We see history far more fully than we hear it. We have plenty of shots of Abraham Lincoln and know precisely what he looked like from when he was a young politician until the last sad photograph of a haggard president taken less than a week before he was shot. But we can only imagine that Lincoln had a folksy and resonant voice because he was a big guy from the backwoods and that’s how he was portayed by Raymond Massey. We don’t know.

mcintosh_county_shouters
The McIntosh County Shouters

The sound of history also loses out in the era before the invention of photography. It’s impossible, really, to describe what something sounds like beyond the broadest adjectives. But painters can create detailed images of everything, from street scenes to battles. In addition to precise likenesses of the subject, portraitists sent sophisticated and nuanced messages via a complex unwritten language. Much was conveyed by  the subject’s visage (e.g. looking upward toward the future or downward in a depressed posture), what he or she is holding and the background. There really is no equivalent in music.

Of course, in some cases we have written music and piano rolls. But, for the most part, the gap between our knowledge of what things looked like and how they sounded are great.

If you trace the tree back — and not too far — it is apparent that rock and roll, jazz, the blues, religious music, country music, classical music and just about everything else are deeply related. What is shared between Kenny G, Ornette Coleman, Britney Spears, Aaron Copland, The Ramones and what you heard today in an elevator is far greater than what truly is different. It’s not even close.

Item coordinate rows:
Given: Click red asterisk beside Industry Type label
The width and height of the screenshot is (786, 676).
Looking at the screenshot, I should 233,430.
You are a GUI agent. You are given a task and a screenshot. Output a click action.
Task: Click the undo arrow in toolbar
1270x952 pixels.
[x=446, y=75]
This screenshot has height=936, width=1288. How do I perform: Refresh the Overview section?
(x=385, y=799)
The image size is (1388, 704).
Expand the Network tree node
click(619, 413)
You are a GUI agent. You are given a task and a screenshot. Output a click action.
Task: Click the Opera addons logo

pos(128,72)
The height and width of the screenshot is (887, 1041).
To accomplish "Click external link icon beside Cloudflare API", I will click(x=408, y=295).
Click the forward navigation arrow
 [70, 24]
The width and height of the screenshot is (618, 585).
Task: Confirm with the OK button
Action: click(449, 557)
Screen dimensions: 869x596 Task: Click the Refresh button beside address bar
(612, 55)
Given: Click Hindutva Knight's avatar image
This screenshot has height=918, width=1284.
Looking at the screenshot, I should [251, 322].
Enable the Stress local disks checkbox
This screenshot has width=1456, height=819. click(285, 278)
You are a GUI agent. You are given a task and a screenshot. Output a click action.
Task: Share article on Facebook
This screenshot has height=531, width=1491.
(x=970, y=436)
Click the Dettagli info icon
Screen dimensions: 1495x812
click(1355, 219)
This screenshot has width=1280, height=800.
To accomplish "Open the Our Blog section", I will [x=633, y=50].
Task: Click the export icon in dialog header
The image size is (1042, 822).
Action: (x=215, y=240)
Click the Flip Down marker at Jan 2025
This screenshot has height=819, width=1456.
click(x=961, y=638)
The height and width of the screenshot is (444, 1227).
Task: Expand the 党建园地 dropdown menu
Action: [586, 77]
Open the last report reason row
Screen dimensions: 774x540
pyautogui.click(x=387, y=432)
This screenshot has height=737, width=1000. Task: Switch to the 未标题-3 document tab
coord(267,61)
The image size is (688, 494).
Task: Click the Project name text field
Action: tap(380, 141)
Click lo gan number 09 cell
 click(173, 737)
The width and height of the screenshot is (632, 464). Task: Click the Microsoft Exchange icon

== TASK INSTRUCTIONS ==
a) Lay out the rows from the line containing "Enable the Stress local disks checkbox" through the line containing "(x=970, y=436)" as a JSON list of strings, one string per line, leaving out any blank lines.
b) Pick up the passage on how history is seen more fully than heard, and keep writing from its final sentence.

== TASK ANSWERS ==
a)
[
  "Enable the Stress local disks checkbox",
  "This screenshot has width=1456, height=819. click(285, 278)",
  "You are a GUI agent. You are given a task and a screenshot. Output a click action.",
  "Task: Share article on Facebook",
  "This screenshot has height=531, width=1491.",
  "(x=970, y=436)"
]

b)
A key stop along the way was the music brought to the Americas by from Africa, the Caribbean and elsewhere. Music was a vital element of slave life, from religion to simply surviving the harsh reality of the fields. The McIntosh County Shouters provide some insight into what this music sounded like.

The Georgia group’s members are descendants of slaves who practiced the ring shout. Wikipedia defines the ring shout as…

…an ecstatic, transcendent religious ritual, first practiced by African slaves in the West Indies and the United States, in which worshipers move in a circle while shuffling and stomping their feet and clapping their hands. Despite the name, shouting aloud is not an essential part of the ritual.

The above recording was made by Art Rosenbaum in 1985. It features “Jubilee,” “Sign of the Judgment” and “Move Daniel.” “Sign of the Judgement” was on the soundtrack of the first episode of the first season of “True Detective.”